Albert Meyering (1645–1714)
Roman Landscape, c.1695 (described by the British Museum as the eleventh print from a series of twenty-seven showing classical landscapes)
Etching, 237 x 198mm (trimmed sheet) on laid paper

Condition: The print is cut on the plate mark. It is in pristine condition and is not pasted down. I am selling this print for $150 AUD including postage and handling to anywhere in the world.
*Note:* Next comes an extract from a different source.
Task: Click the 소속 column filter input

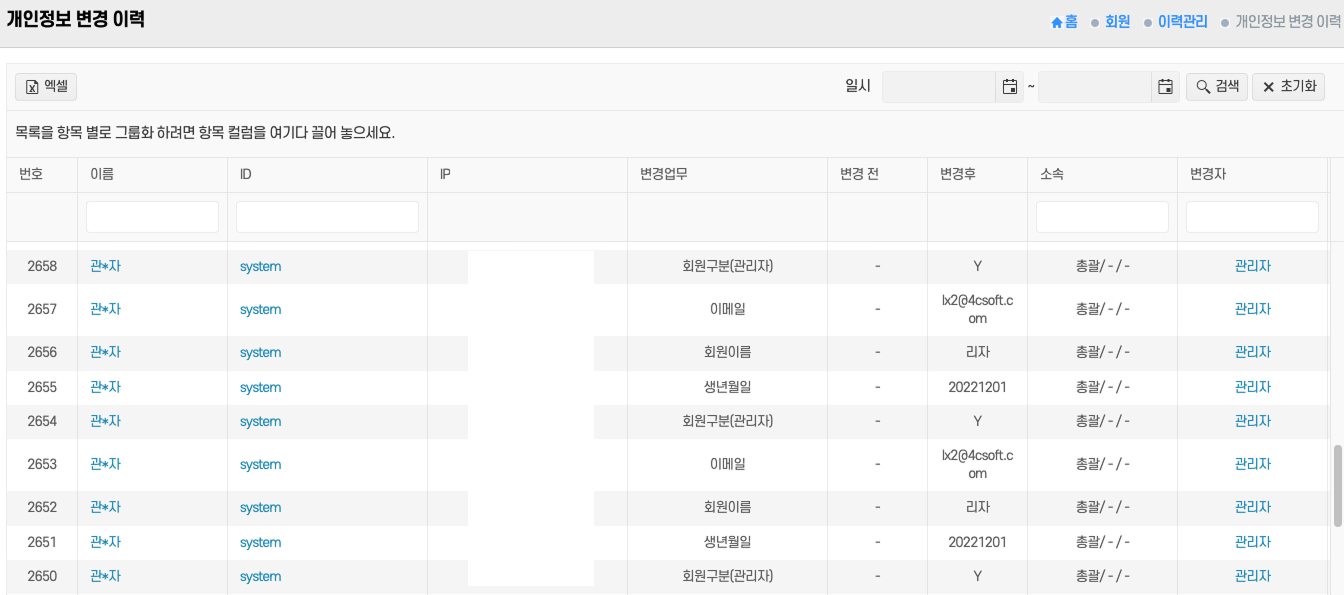Action: click(1102, 216)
Please contact me using the email link at the top of the page if you are interested or click the “Buy Now” button.

This print has been sold

First, let us assume that a critical meaning to be negotiated from this image is the common theme of the seventeenth century: the transiency of life (vanitas) symbolised by contrast between the monument—a tomb perhaps?—capping the hillock on the right and the surrounding figures engaged in everyday activities such as picking and carrying flowers. An essential construct in projecting this meaning are the pictorial rhythms connecting the monument with the figures. For example, the standing figure on the left is linked to the monument by gently arcing lines created by the upper and lower silhouette edges of the rock outcrop in the middle distance (see detail below). Rhythm also connects the two figures in the foreground with the monument. Here, the direction that the larger figure faces aligns with the direction of a bowed tree stump that pictorially points to the monument. Similarly, the curving path along which the figure on the far right walks literally connects this figure to the monument.
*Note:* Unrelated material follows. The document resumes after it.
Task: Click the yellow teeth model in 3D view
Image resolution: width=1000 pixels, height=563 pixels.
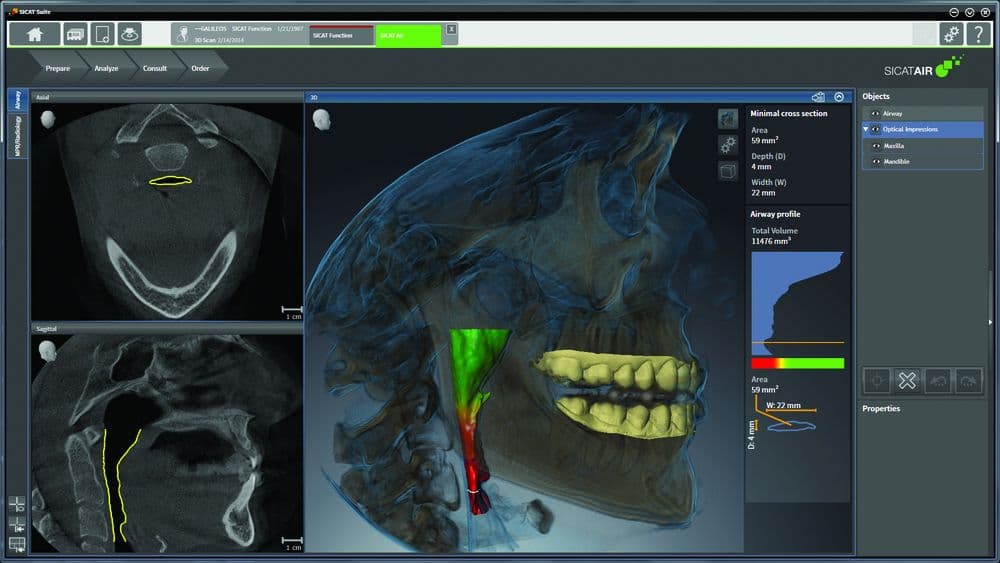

Rhythms in Roman Landscape, c.1695



These rhythms connect the figures to the monument to allow meaning to be negotiated but there are other visual devices at play as well. One of the more subtle of these devices is contrast of different drawing styles. Meyering uses this contrast to differentiate the external appearance of everyday impermanent reality exemplified by the moving figures and sinuous forms of the trees from the timeless rock-solid reality of the monument. The idea of using different drawing styles for portraying different subject attributes is not unusual; in fact it is one of the fundamental principles of graphic illustration. To project the notion of vanitas, however, Meyering uses curved lines depicting the living reality of organic landscape features juxtaposed with straight hatched lines depicting the inorganic reality of the monument and other non-transient features (i.e. rocks, mountains and distant buildings). In the detail below, for example, the mechanical rendering of the urn in horizontal and vertical marks is framed by the loosely drawn foliage as if Meyering was rendering a hard nut in a flexible kernel.
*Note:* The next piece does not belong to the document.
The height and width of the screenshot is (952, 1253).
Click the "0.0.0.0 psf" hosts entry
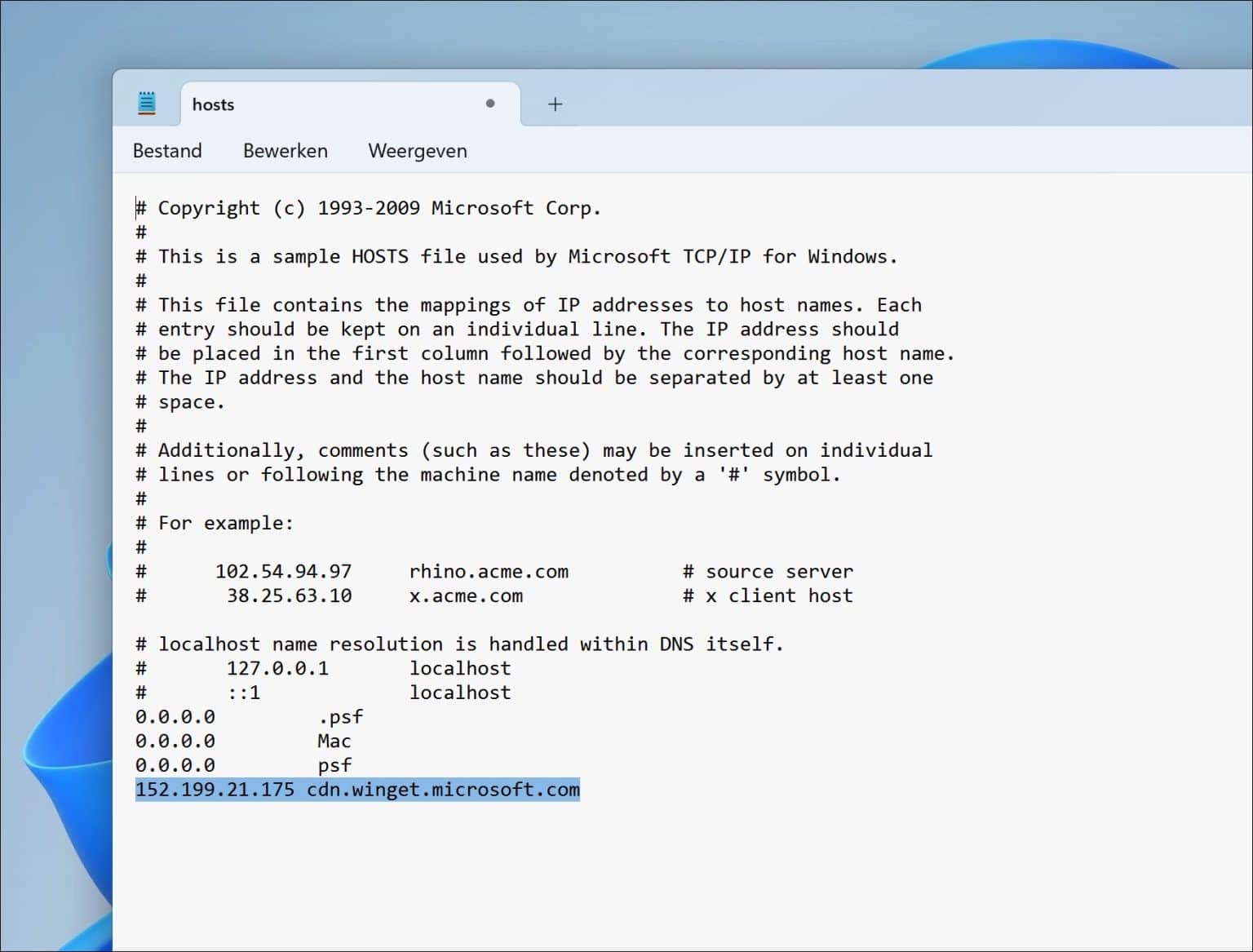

  Detail of Roman Landscape, c.1695



Communicating the notion of organic life in foliage is not as simple an exercise as drawing what a tree looks like with curving contour marks. There is difficulty in connoting an aura of life even when curved lines are contrasted with mechanically straight lines, as found in the rendering of the monument. The way that Meyering gives the spark of life to his trees is by using different approaches for depicting foliage. In the detail below, for instance, the foliage mass advancing towards the viewer is depicted in light tones while foliage and branches further back are depicted in dark tones. This arrangement separates the tones of the foliage into distinct spatial zones with the front zone showing daylight on foliage set against a background zone showing the shadowy inner core of trunks and branches. Meyering then connects these spatial zones with a bridge of aligned curved marks that describe in space (i.e. “flesh out”) the tree’s interior realms where birds fly through. These are the marks that give the flux of life to his portrayal of trees.



  Detail of Roman Landscape, c.1695
 


Of course, Meyering was not the first to portray trees in this way. The use of tonal zones and connecting marks pictorially carving out negative spaces is a convention dating back to the fifteenth century. Similarly, the way the Meyering codified concrete reality with mechanically straight looking lines (see detail below) was not a wholly original approach. Compare, for example how Claude Lorrain (discussed in my last post) portrayed an earth embankment and how Grimaldi (discussed two posts ago) portrayed a fortress with aligned straight lines.